Laser microdissection. One half the cerebellum from each mouse was mounted in Tissue-Tek OCT medium (Sakura Finetek) and frozen using liquid nitrogen. Tissue was cut into 20-μm sections and mounted on PEN-Membrane slides (Thermo Fisher Scientific). Mounted tissue was stained using cresyl violet. Subsections of tissue slices were collected using a Leica LMD6500 Laser Dissections Microscope. Isolated tissue samples were transferred to Qiazol lysis buffer (Qiagen) for analysis via RT qPCR and Western blot.
RT-qPCR. One half of each brain region from each mouse was homogenized in 500 μl Trizol (Thermo Fisher Scientific, 15596026). RNA isolation was done per the manufacture’s instructions. cDNA was synthesized in duplicate using 500 ng RNA in 10 μl iScript ADV (172-5038) reactions and then diluted 1:5 in water. qPCR was performed using 2 μl cDNA in 10 μl Roche Probes Master (04707494001) reactions on a Roche 480 Lightcycler. The target gene, mAtxn1, NM_009124 (CACGGTCATTCAGACCACACA, GGTAGCCGATGACAGGAGGTT and probe FAM-CAGCCACGG/ZEN/CCTTCTACGCTGG/3IABKFQ/) and reference gene, Roche mGAPD(05046211001), reactions were amplified in separate wells under cycling conditions: 95°C for 10 seconds, 60°C for 20 seconds for 35 cycles. Cq values were determined using the Roche Second Derivative Max calculation. Relative quantification was done using standard 2Cq.

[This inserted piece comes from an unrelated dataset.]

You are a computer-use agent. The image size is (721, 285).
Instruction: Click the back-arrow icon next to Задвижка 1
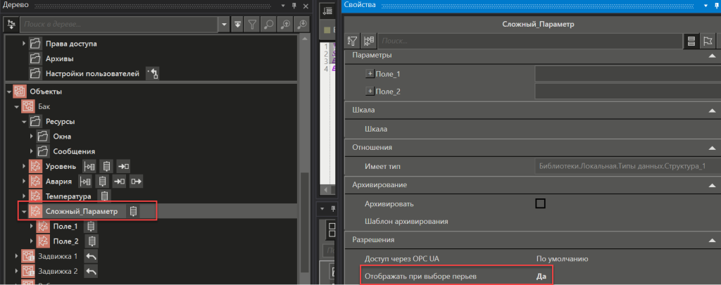click(91, 256)
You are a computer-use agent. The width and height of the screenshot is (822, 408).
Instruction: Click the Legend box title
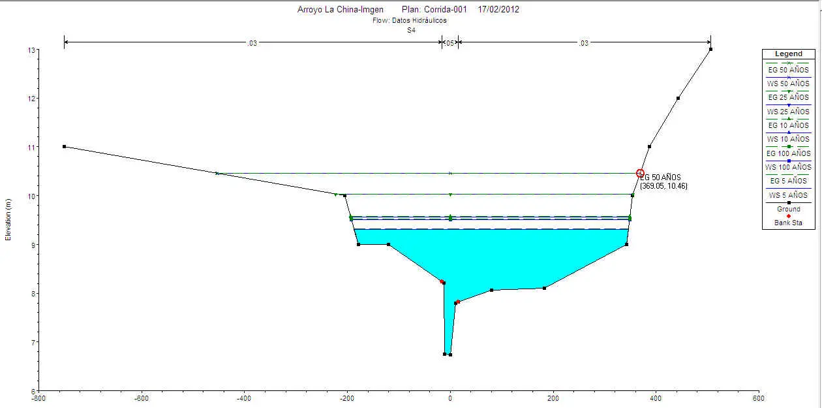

Immunofluorescence. Mice were deeply anesthetized and transcardially perfused with 10% buffered formalin, and 50-micron sections were cut on a vibratome. Epitopes were unmasked by boiling 3 times for 15 seconds each in 0.01 M urea. The sections were blocked for 1 hour in 2% normal donkey serum, 0.3% Triton X-100 in 1× PBS. After blocking, the sections were incubated for 48 hours at 4°C in blocking buffer with rabbit anti-ASO (1:10,000, Ionis), goat anti-calbindin (1:250, SC-7691, Santa Cruz), and mouse anti-NeuN (1:200, MAB377, Millipore). The sections were washed 4 times in PBS and incubated for 24 hours in blocking solution containing secondary antibody. Donkey secondary Alexa Fluor 488, Cy3, and Alexa Fluor 647 were used at 1:500 (Jackson Immunoresearch). Fluorescent images were scanned using an Olympus Fluoview 1000 IX2 inverted microscope.
Behavioral analyses — rotarod. Mice were tested on the rotarod apparatus (Ugo Basile) using an accelerating protocol: 5–50 rpm, 5-minute ramp duration, 5-minute maximum trial length. The test consisted of a total of 4 trials per day for 4 consecutive days. Mice were habituated to the testing room 15 minutes prior to the start of testing on each day. Animals were segregated by sex during testing and run in consistent groups (up to 5 at a time). To ensure enough recovery time between trials, animals were given 10–15 minutes between the end of a trial and the following trial, which included the time to test the other groups in the trial. Trials ended whenever an animal failed to stay on the rotarod or if they made 2 consecutive rotations clinging to the rod and not ambulating. Animals were returned to their home cages after trial completion. The apparatus was cleaned between each animal group within a trial with a 70% ethanol.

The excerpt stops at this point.